Thursday, October 28

WHO recommends Johnson & Johnson vaccine “even in countries with new variants” of COVID-19

Janssen vaccine vials.

Janssen vaccine vials.

The World Health Organization (WHO) has recommended this Wednesday the use of the Johnson & Johnson vaccine, “even in countries where new variants of COVID-19 circulate.”

The vaccine, approved by the WHO last week, it is also the safest for pregnant women, although, as with other brands already authorized, the recommendation is only for those that are in risk groups, the organization has specified.

These are the recommendations of the Strategic Advisory Group of Experts on Vaccination (SAGE), which have highlighted the especially recommended use of this vaccine for the elderly and of those with chronic diseases, since they are the groups most at risk, despite the fact that it is generally recommended for people over 18 years of age, with no age limit.

On the other hand, this group of experts has also assured this Wednesday in a press conference that incidents of thrombosis cases with the Janssen immunizer “are not enough not to use it.”

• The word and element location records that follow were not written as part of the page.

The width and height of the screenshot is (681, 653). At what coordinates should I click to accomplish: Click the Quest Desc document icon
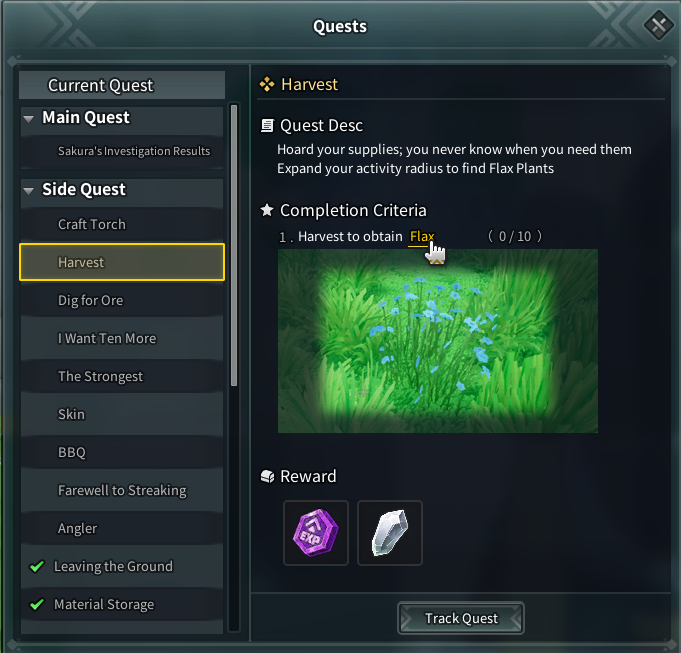pos(267,126)
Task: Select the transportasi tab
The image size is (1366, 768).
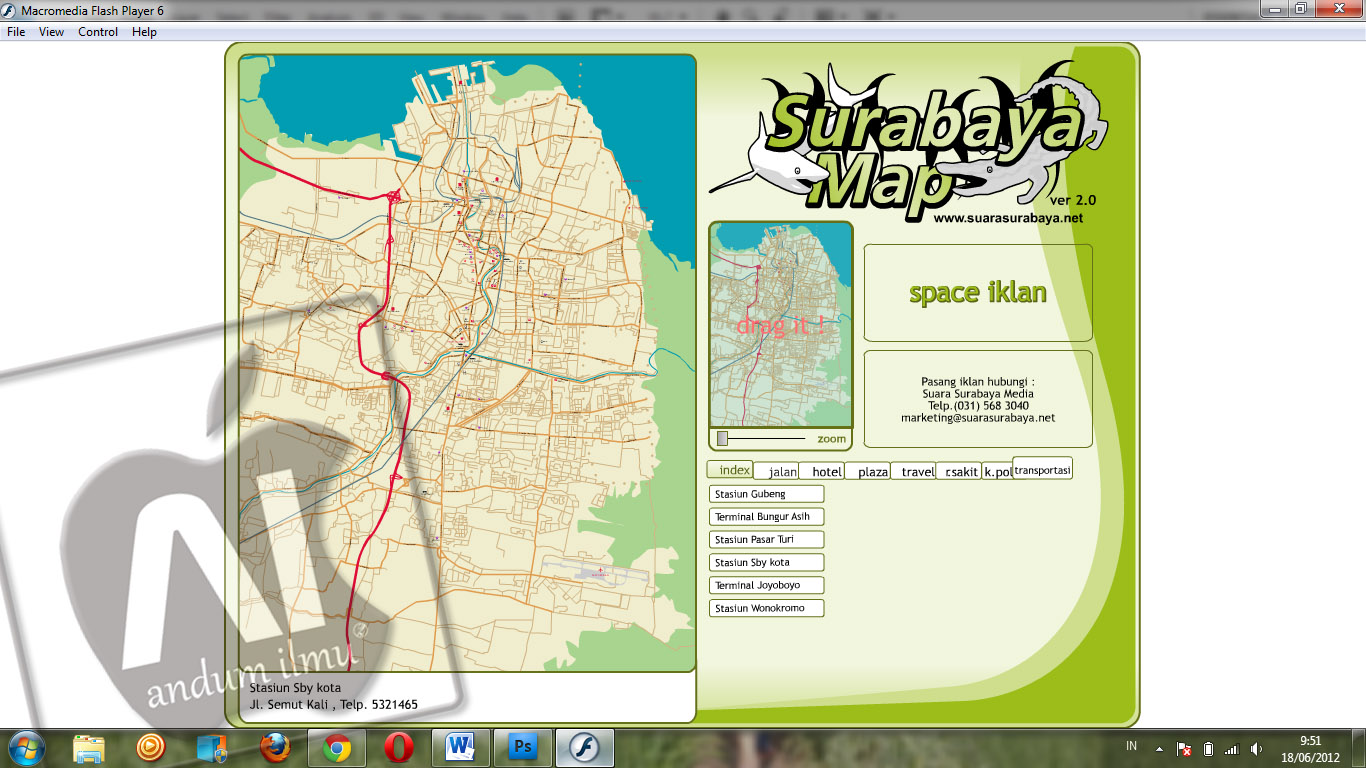Action: (1041, 467)
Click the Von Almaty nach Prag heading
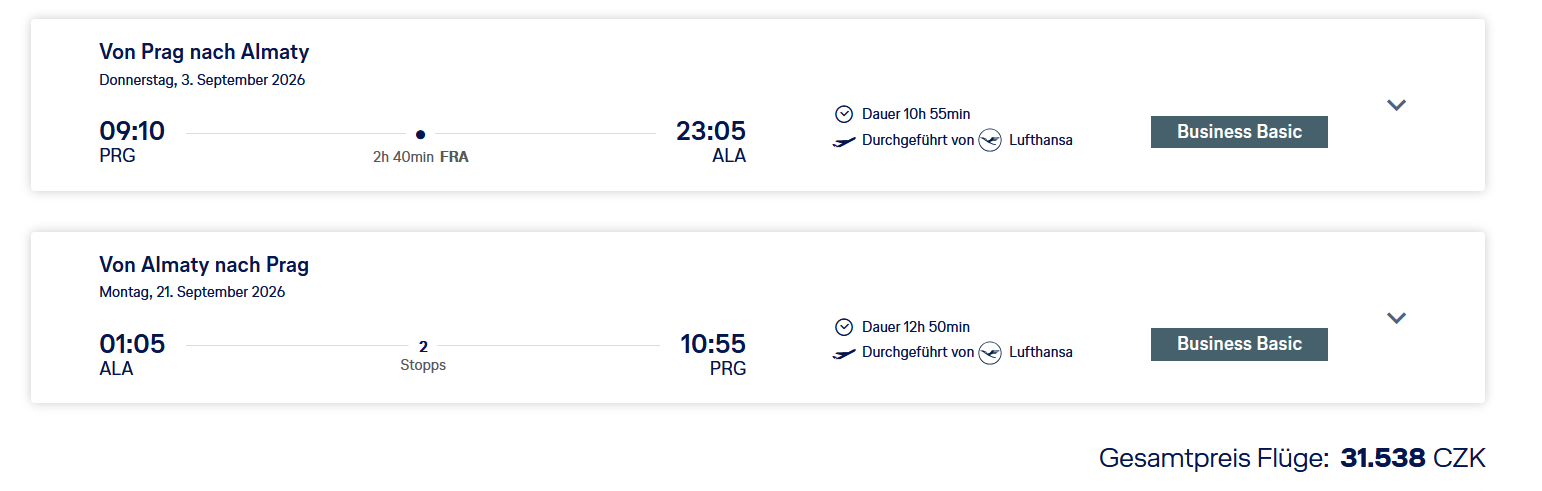 tap(204, 265)
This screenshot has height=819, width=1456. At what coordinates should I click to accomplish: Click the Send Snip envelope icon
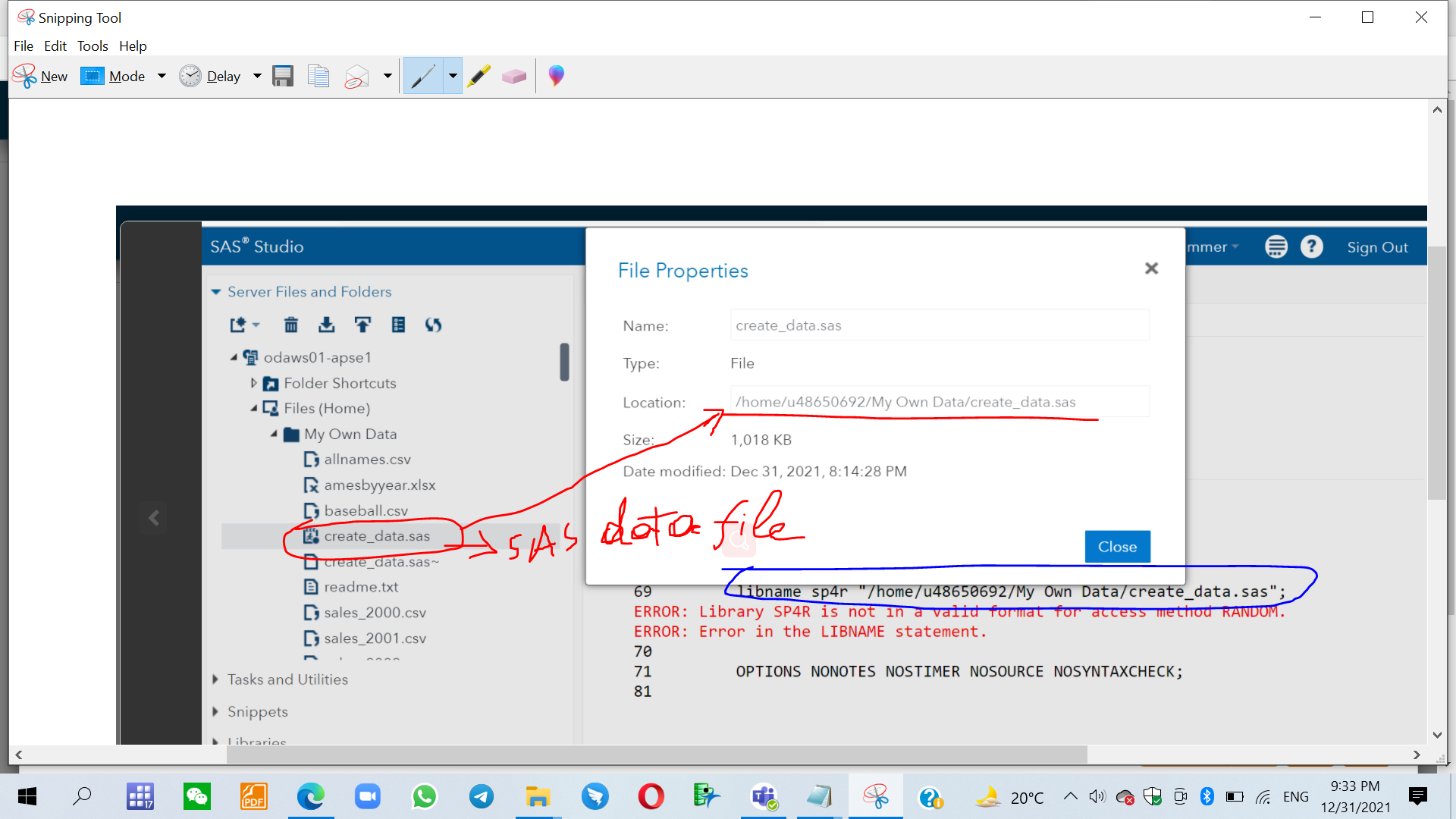tap(356, 76)

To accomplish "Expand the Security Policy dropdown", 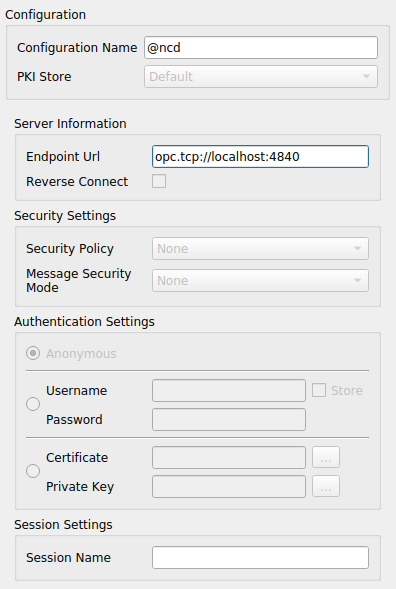I will (260, 248).
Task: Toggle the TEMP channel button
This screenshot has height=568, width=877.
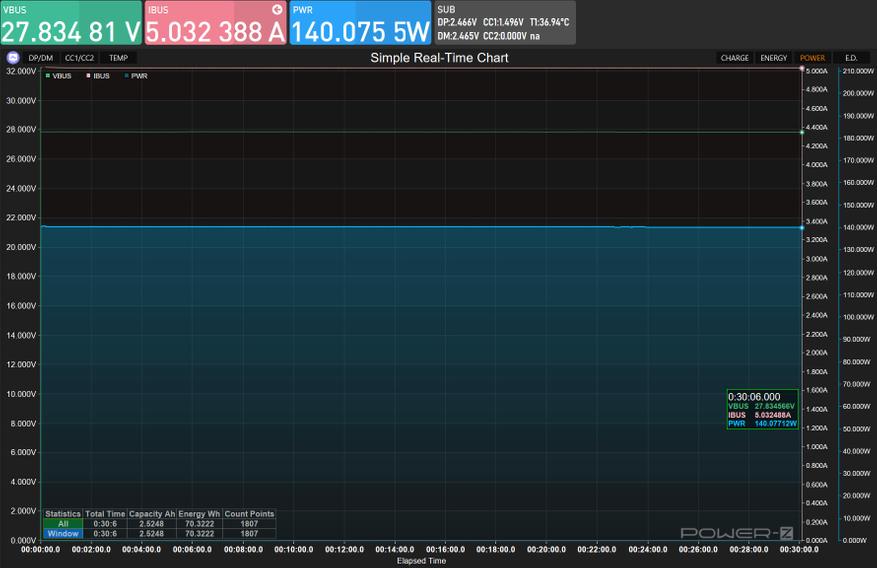Action: pyautogui.click(x=118, y=58)
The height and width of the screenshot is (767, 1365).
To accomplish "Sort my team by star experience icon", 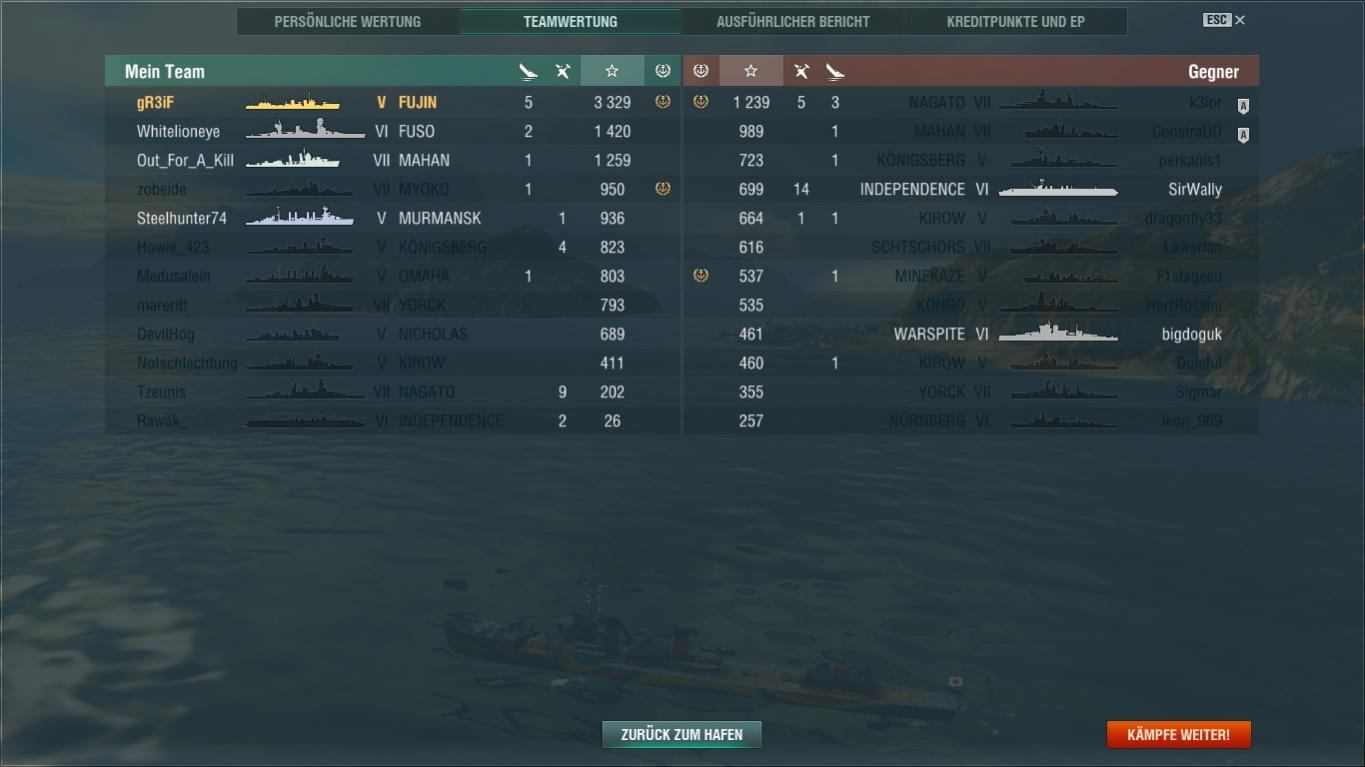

During the trials, in which almost 44,000 people participated, 10 of the 22,000 people who received the placebo dose developed a blood clot, or thromboembolic events, while 14 of the remaining 22,000 who were inoculated with a real dose developed a clot.

In reference to countries where new variants of the virus are circulating, experts recommend that people who have already passed COVID-19 do not wait to be vaccinated if they have access to inoculation.

The last of the experts’ recommendations is that people be prioritized for vaccination in settings such as refugee and detention camps, prisons, slums and other densely populated settings, where physical distancing is not possible.

Do not relax measurements

The World Meteorological Organization has warned, in turn, that the beginning of spring should not be an excuse to relax prevention measures against coronavirus and that measures such as the use of a mask, travel restrictions and quarantines are effective while meteorological factors, including air quality, do not prevent the spread of the virus.

In fact, “We saw waves of infections that increased in hot seasons and in warm regions during the first year of the season. pandemic, and there is no evidence that this cannot happen again this year, “remarked the co-chair of the task force that carried out the investigation, Dr. Ben Zaitchik.

A report presented by the agency also analyzes the potential role of seasonality, picking up the possibility that, in a few years, COVID-19 will become a strongly seasonal disease.